Review: ‘Night Of The Hunted’

Franck Khalfoun Injects Culture War Rhetoric Into A Sniper Thriller.

Director Franck Khalfoun is responsible for one of my favorite remakes in recent history, Maniac (2012). Knowing the care he took to pay homage to one of my favorite genre films while also making it his own, showed me that knew what he was doing when it came to filmmaking. So when I saw his name attached to Night of the Hunted I jumped at the opportunity to check it out. 

Pharmaceutical rep Alice (Camille Rowe) is picked up in the middle of the night from a hotel by her friend John (Jeremy Scippio) to head to an appointment for fertility treatments. Along the way they are pinned down at a remote gas station by a sociopathic sniper with a hidden agenda. While dodging bullets, trying to survive she’s desperately attempting to figure out exactly why he wants her dead. 

There’s quite a bit to unpack in just the opening few scenes alone. The film opens with our view of a motel through the windshield of a vehicle. Military dog tags hanging from the rearview. We have Alice getting a phone call from her husband at 2am discussing fertility treatments and there seems to be a disconnect between the two, as if the relationship is on the rocks. During this we see that she is not alone in the room, there is an anonymous man sharing her bed. She slips out and hops in the car with her coworker John who seems to be an object of affection as well. Already you can kind of feel where this headed once she’s trapped in the gas station. Could the sniper be a jilted lover? But no, the viewer is thrown a curve ball once we find out that the gunman is a fringe, conspiracy-driven nut spouting buzzwords pulled directly from the headlines of the past few years. January 6th, vaccine mandates, evil pharmaceutical companies, 5g microchips and the like, feels like Khalfoun pulled his inspiration for the character directly from the Fox News headlines. 

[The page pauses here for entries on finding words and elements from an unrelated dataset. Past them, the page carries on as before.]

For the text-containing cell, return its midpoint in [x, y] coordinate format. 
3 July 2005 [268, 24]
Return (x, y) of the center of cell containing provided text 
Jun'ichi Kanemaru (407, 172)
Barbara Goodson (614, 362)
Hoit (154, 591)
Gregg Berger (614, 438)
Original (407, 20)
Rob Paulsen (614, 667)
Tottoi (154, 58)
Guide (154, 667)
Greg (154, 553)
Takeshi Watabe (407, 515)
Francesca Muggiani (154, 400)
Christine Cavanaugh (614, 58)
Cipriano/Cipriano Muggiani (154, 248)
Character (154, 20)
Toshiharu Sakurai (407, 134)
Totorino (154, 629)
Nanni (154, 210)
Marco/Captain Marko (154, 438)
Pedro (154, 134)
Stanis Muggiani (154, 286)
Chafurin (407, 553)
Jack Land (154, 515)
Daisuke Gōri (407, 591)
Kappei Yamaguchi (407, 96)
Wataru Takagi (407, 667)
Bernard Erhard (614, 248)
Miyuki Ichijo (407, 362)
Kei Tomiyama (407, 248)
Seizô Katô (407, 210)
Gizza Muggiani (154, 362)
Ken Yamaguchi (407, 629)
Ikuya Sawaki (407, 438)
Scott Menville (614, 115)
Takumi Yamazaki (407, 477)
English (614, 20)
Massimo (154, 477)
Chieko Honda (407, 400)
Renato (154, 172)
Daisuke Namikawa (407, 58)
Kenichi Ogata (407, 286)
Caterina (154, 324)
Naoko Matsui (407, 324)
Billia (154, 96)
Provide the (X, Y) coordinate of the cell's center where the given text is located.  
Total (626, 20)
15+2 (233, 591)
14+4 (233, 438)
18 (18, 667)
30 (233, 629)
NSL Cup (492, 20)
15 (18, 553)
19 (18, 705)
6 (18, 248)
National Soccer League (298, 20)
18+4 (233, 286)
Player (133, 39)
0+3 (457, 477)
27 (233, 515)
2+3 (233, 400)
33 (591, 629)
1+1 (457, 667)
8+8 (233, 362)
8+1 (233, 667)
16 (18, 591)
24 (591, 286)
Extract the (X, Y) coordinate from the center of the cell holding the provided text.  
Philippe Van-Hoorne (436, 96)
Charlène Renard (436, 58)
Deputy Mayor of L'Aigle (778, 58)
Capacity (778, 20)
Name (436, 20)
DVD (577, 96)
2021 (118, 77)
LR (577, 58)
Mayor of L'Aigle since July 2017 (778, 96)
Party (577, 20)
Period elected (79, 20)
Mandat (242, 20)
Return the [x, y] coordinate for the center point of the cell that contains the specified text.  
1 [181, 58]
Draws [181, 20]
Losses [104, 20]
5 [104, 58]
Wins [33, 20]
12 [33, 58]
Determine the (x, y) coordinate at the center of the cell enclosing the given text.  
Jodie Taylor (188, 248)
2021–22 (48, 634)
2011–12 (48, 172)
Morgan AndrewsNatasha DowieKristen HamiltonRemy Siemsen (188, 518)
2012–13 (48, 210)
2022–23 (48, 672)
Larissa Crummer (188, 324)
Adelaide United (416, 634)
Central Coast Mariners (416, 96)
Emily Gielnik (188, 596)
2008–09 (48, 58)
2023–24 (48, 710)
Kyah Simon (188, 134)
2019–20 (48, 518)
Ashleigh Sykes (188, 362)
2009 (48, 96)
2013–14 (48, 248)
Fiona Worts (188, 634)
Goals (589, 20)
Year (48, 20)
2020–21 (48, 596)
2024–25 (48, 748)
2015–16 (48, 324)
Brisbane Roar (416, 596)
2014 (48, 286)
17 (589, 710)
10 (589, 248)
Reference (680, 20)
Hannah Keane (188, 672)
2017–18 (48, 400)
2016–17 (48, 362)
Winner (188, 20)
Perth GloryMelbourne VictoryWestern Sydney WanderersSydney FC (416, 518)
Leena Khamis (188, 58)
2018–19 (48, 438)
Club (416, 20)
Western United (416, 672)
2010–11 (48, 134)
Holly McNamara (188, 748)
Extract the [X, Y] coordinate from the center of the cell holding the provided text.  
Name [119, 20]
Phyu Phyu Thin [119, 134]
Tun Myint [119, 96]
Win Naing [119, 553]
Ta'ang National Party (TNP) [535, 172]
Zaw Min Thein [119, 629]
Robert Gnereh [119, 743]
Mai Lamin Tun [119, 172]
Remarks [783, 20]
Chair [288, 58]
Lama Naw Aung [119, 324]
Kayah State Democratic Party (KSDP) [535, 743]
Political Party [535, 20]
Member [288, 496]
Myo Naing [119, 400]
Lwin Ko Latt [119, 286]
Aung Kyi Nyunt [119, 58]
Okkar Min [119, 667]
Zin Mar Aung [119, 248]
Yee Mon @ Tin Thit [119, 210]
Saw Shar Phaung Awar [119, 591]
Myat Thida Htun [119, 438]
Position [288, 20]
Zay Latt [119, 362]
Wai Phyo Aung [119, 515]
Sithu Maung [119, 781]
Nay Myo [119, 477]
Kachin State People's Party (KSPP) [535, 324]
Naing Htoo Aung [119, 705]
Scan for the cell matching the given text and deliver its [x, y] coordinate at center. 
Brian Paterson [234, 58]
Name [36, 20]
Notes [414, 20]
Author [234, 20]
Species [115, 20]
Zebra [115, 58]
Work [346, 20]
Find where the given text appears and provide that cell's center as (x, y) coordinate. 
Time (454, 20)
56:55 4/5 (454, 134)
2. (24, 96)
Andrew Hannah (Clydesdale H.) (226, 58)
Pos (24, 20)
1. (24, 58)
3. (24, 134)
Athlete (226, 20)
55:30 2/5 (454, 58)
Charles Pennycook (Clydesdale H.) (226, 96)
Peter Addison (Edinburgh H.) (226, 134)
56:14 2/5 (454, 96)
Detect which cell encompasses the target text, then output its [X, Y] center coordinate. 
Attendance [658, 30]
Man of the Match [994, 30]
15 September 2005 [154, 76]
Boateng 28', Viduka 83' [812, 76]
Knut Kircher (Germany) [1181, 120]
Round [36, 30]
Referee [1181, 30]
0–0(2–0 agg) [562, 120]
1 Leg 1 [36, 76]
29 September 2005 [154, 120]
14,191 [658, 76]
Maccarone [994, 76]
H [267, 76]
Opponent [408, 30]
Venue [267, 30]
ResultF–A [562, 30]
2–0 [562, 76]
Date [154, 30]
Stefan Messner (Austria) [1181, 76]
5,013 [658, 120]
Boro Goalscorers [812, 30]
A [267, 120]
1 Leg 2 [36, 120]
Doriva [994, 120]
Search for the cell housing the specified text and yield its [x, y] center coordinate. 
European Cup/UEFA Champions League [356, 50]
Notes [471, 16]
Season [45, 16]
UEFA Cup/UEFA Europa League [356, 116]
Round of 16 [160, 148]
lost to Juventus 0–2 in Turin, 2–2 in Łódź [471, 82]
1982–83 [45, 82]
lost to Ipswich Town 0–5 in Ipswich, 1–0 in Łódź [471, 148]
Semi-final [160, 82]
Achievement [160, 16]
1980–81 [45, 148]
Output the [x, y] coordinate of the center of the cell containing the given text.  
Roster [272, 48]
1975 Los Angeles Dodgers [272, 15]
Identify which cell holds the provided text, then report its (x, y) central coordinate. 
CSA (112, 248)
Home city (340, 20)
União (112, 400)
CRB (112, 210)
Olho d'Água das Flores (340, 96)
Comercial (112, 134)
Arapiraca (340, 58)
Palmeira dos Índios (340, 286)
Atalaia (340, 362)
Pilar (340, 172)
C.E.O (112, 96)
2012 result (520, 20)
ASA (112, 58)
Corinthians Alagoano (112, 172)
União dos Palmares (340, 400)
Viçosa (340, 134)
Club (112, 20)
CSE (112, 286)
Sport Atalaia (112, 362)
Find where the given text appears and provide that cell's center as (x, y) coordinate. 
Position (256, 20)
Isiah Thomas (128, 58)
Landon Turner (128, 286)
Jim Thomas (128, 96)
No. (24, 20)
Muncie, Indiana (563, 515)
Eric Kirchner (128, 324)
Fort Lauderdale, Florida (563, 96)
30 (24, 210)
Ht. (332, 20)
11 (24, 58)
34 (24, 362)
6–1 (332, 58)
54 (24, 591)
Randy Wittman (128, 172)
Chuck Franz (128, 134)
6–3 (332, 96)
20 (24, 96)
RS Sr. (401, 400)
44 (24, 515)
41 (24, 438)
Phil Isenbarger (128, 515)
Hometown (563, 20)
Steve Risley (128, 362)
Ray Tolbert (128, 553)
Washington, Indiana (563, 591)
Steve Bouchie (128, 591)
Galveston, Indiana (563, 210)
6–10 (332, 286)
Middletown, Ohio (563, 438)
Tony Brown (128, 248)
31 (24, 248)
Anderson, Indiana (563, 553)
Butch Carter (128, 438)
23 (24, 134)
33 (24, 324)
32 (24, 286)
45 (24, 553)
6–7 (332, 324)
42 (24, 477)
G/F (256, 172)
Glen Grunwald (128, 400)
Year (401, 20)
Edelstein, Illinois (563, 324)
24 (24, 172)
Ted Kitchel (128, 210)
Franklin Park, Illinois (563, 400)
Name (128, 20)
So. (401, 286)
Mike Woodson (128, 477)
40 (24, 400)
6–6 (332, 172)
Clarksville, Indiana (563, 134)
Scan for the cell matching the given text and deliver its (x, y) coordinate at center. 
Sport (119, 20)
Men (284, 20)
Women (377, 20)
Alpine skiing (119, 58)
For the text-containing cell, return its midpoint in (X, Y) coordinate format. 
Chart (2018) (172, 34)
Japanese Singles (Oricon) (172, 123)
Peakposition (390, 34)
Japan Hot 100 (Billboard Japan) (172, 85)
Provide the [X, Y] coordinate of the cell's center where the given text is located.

I really liked the tension Khalfoun was able to create here. He was able to draw you into the situation and put you in Alice’s shoes. The helpless feeling of being trapped in one location with a crazed gunman just out of sight and not knowing exactly where the shots are coming from. The few random people that could rescue you are gunned down before they even have a chance. A billboard proclaiming “GODISNOWHERE” towering over. There is literally no hope and the viewer feels that. It’s palpable. My only real issue with this film is the heavy-handedness of the shooter’s motives. I understand it’s a time capsule of the headline issues of 2020 to the present day. An outsider’s view of American politics, of the right vs the left, woke vs red pill-ers but it ended up feeling like a parody of what I thought could have been a great premise for a movie. I felt that Alice’s character had enough going on to fuel the shooter’s motive without making it a current event. Infidelity is a timeless trope and wouldn’t have made this something that could be watchable at any time without drawing the viewer back to the events of the past few years.

That being said, I enjoyed the movie even with the issues I had. Khalfoun really knows how to create a tense moment and a bleak feeling of helplessness. I just wish he would have taken a different route and not confined this to a specific time frame. For me, that limits the rewatchability. But I will say it’s worth the watch at least once. Night of the Hunted will be available on Shudder October 20th.